### Work required
Line by line, copy the material below exactly.
################
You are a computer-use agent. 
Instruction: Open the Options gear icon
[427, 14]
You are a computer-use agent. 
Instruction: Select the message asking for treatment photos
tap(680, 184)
################
### Response to this exercise
You are a computer-use agent. 
Instruction: Open the Options gear icon
[427, 14]
You are a computer-use agent. 
Instruction: Select the message asking for treatment photos
tap(680, 184)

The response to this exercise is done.